Work item: Every entry below should be copied exactly, minus the pictures.

Provided data:
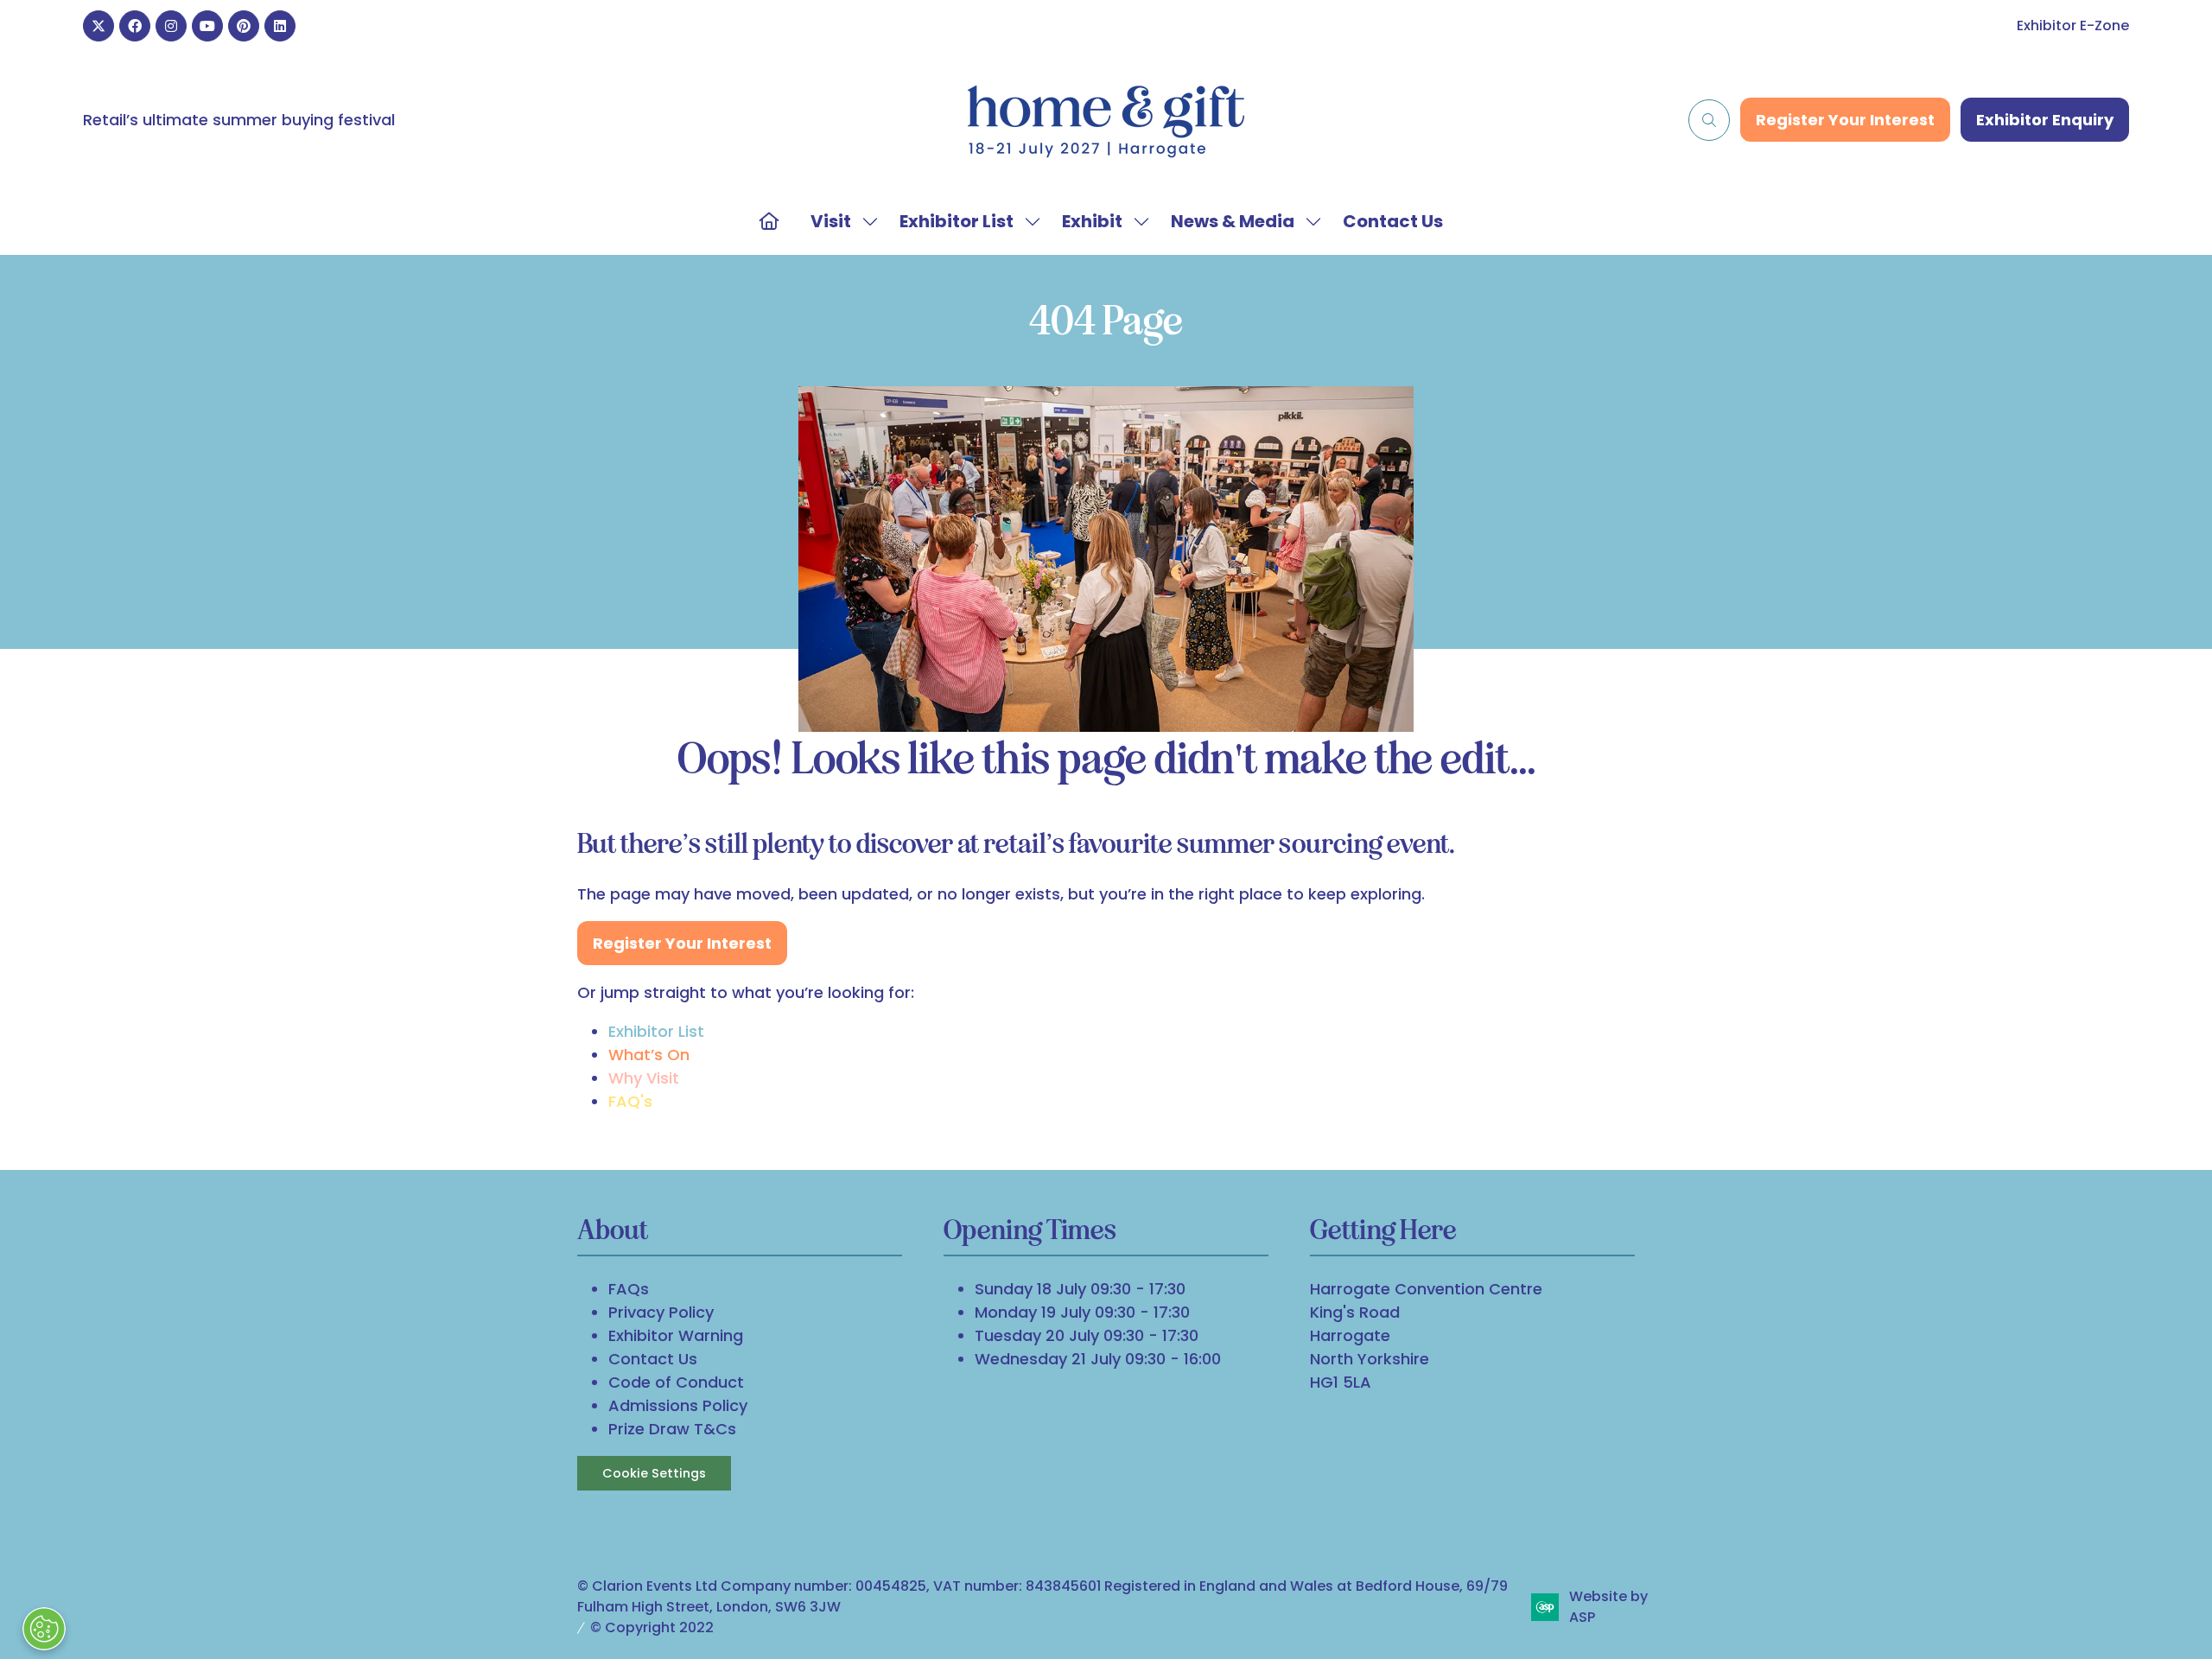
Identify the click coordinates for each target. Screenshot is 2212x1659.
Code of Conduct (676, 1382)
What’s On (649, 1054)
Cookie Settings (654, 1473)
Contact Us (1393, 221)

Solution to the problem:
Identify the click coordinates for each target. Screenshot is 2212x1659.
Code of Conduct (676, 1382)
What’s On (649, 1054)
Cookie Settings (654, 1473)
Contact Us (1393, 221)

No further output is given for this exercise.